論文数348、特許数125。世界の延べ100大学・病院と共同研究。

アミノアップでは5種類の機能性食品原料を開発・製造しています。その中でも売上を引っ張る存在が、シイタケから作られるAHCC®です。

冷凍保存したシイタケの菌糸体を耳かき一杯分ほど取り、培養液の中でユラユラプカプカ育てると、マリモのように大きくなっていきます。成長サイズに合わせてタンクの大きさを変えながら、40~60日という長期間をかけて培養します。そのエキスを濃縮、滅菌、凍結乾燥して製品化するのです。

AHCC®が最初に開発されたのは1986年。以来、世界中の医療機関や大学で、機能性や安全性についての研究・検証が行われてきました。単回経⼝投与毒性試験、90日反復投与毒性試験、変異原性試験のほか、健常⼈に対する第I相安全性試験などが重ねられ、⾷品としての安全性が確認されています。もちろん、重篤な副作⽤は今日まで報告されていません。

機能性食品として用いる製品であり、薬機法上の薬に該当しないため、「○○に効く」といった断定的なアピールはできません。そこで当社は、学術情報をひたすら発信し続ける、といった広報を重ねています。

直近でいうと、北海道大学病院との共同研究による「AHCC®による進行肝細胞がんの再発予防効果と安全性」についての論文や、テキサス大学の医学者がリリースした「AHCC®の継続摂取によりHPV感染が消失する可能性」という論文を発信しました。

こうした製品は、エビデンスに基づく情報がなければ信頼を得られません。その尺度となるのが、論文数です。AHCC®に関しては、すでに100本以上の論文があり、世界中の研究者から、今も新たな成果が発表されています。

会社全体では、開発素材に関する論文が348、特許は125に及びます。また、世界の延べ100の大学・病院などと共同研究を行っています。地道にこうした活動を行うことで、当社の製品を必要とする人々の目や耳に、情報が届くのです。2022年には、創業者であり代表取締役会長の小砂憲一が特許庁の「知財功労賞」を受賞しました。

海外売上比率50%超えが目標。アグリ事業の拡充も。

当社製品は、世界でも幅広く使われています。北米やヨーロッパ、アジアなど世界40ヶ国で販売され、売上比率は海外分で47%まできています。

日本の場合、ある程度治療が進み、寛解した後の再発防止に使われるケースが多いのですが、海外ではむしろ予防的に用いられるようです。いずれにしろ、長く使っていただけるのが当社製品の特長です。コロナ禍で免疫力向上の重要性が再認識されたこともあってか、業績は堅調に推移しています。
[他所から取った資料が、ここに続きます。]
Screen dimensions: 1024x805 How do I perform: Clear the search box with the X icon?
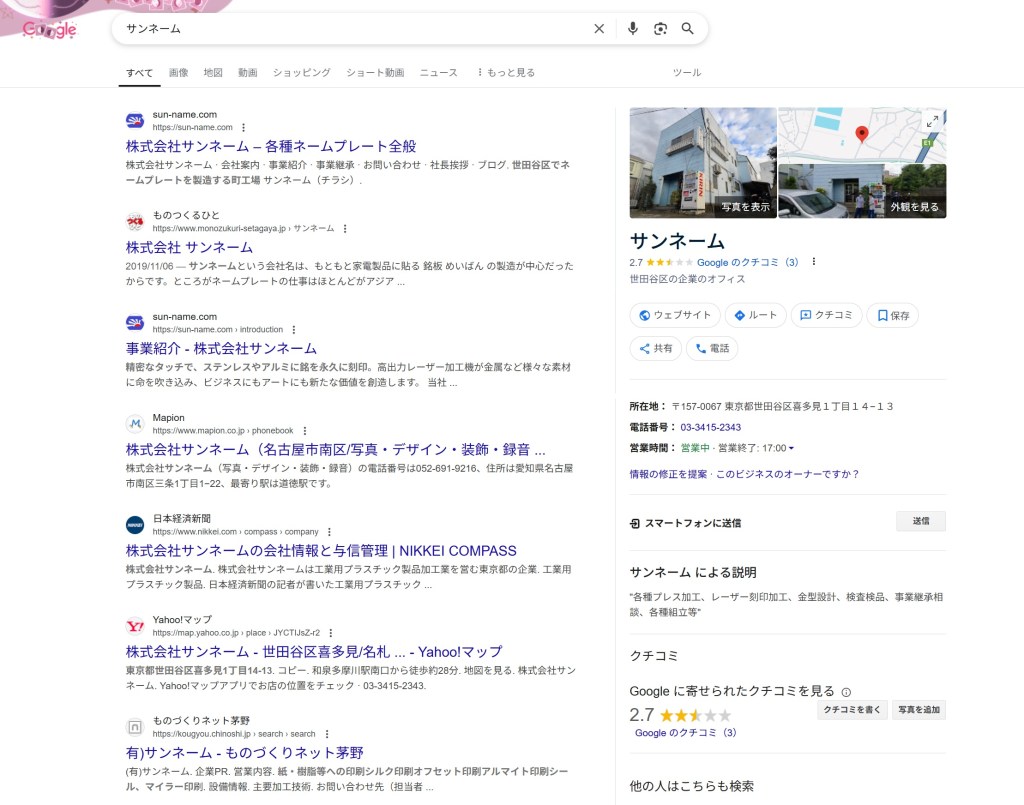(599, 29)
今後は、海外売上比率50%を達成したいと考えています。私たちのミッションは、「自然の恵みで世界の人々を笑顔にする」ですが、まだまだ当社製品が流通していない空白地帯はたくさんあります。アフリカ、中南米あたりでも、盛んに使ってもらえるようにしたいですね。
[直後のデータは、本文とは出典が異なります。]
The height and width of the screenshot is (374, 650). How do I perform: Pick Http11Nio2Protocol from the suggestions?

もう一つ、農業資材の開発にも注力します。当社はもともと「Dr.アミノアップ」という植物活力資材、いわば「植物のサプリメント」を開発したことから事業をスタートさせました。Dr.アミノアップを活用すると、作物の栄養価が上がったり収穫量が増えたり、作物が大きく育つなどの効能があるのです。現在は1種類しかない農業資材ですが、これをもっと拡充し、第2、第3のコア素材を開発しようと思います。

植物のサプリメントが普及することで農作物の生産性が向上すれば、来るべき食糧難の時代にも対応できるのではないでしょうか。温暖化によって環境が悪化しても、農業が持続可能になるかもしれません。それが天然由来の成分なら、世界中の人々も受け入れやすいはずです。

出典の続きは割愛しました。